All transmissions require servicing, whether the service schedule calls for it or not.
There is nothing surprising about the brake system. Later cars have bigger Brembo brakes. The 06/1998 SL could brake from 60mph to 0 faster than any other production car at that time.
There is nothing surprising about the standard suspension system. Shocks should last 100,000miles and more; springs indefinitely. The cars eat front anti-roll bar bushes. These should be changed about every 20,000miles. They are very cheap: about £1 each (plus an hour's labour for installation). If you can feel a knocking in the steering, chances are it's these bushes. The rear subframe mounts need changing now (the youngest cars are ten years old) but are unlikely to have been done. It's not a terribly expensive job but makes an huge difference to the handling; likewise the diff mounts, nobody ever changes these but they make an enormous change to driveline refinement. On my 206,000 mile car I have replaced all of the rear suspension arms (the cheapest way to do the bushes), the front control arms and the front shock top mounts. Steering dampers are a common repair item.

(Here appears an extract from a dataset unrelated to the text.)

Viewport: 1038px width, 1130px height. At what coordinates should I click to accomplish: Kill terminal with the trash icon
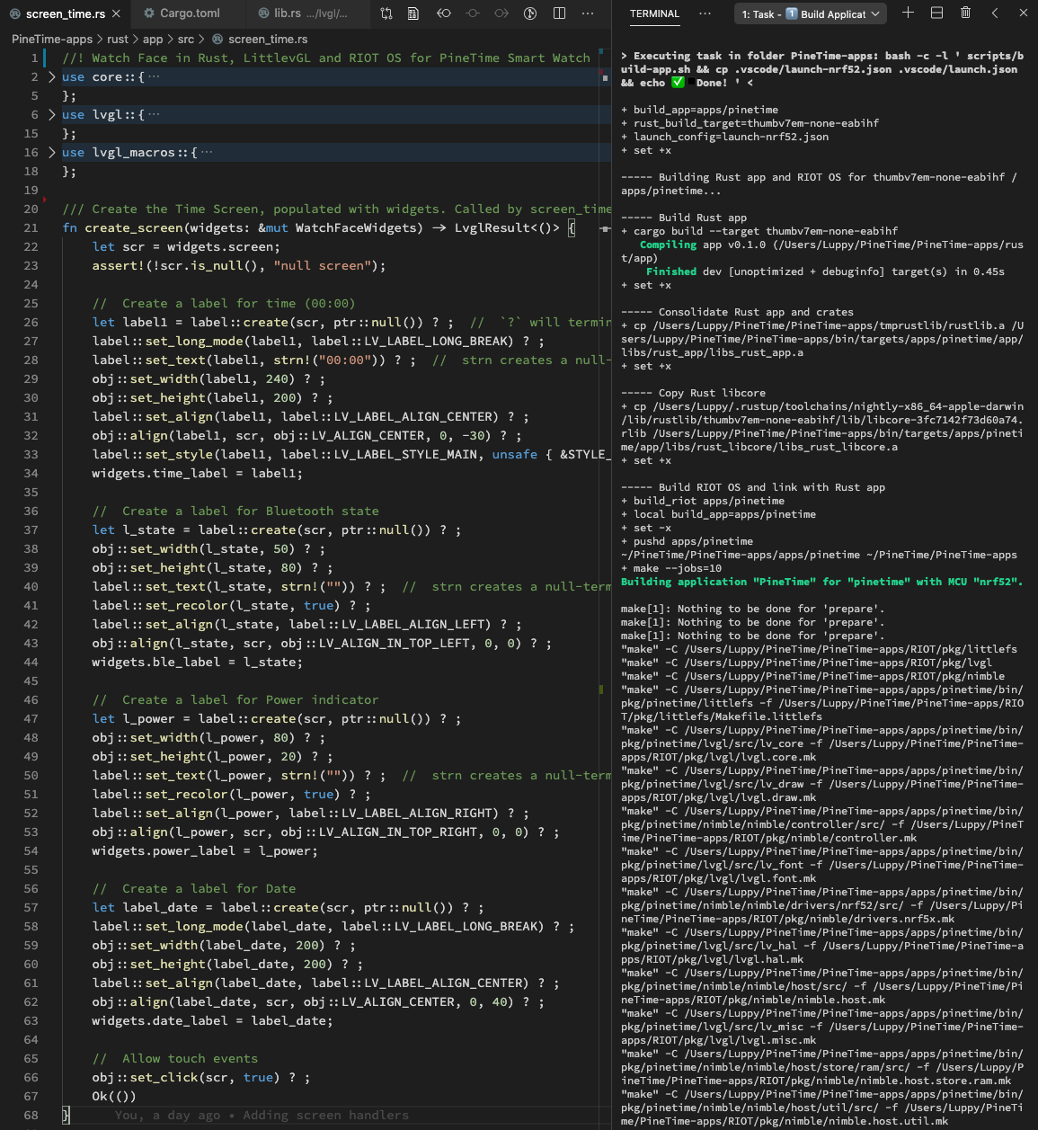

The optional ADS system (standard on 600s) gets a bad press because a failure of its valve body can be very expensive to repair. However the system is relatively simple in its mechanical operation: in place of shock absorbers, at each corner there is a strut, the function of which is to maintain the level of the car. The damping function is performed by inboard spheres which split by a diaphragm on one side of which is suspension fluid on the other side of which is nitrogen. It is essentially a Citroen-type system with added ECU controls. The most common failure is a bad sphere: they wear out just like shock absorbers; they costs little more to replace. Those who have sampled both systems swear by the benefits of ADS.
The electrical system, including the elctro-hydraulic hood, is very reliable. Headlamp washer and wiper motors are prone to failure for some inexplicable reason.
The air conditioning system (if fitted: it was an expensive option on early cars) likewise is reliable. The most common failures are the condensor (which eventually succumbs to damage, being at the front of the car) and the evaporator temperature sensor (which fails, and causes the evaporator to ice up, blocking the flow of air into the cabin).
Ideally your car will have clean, uncurbed alloy wheels in the original finish.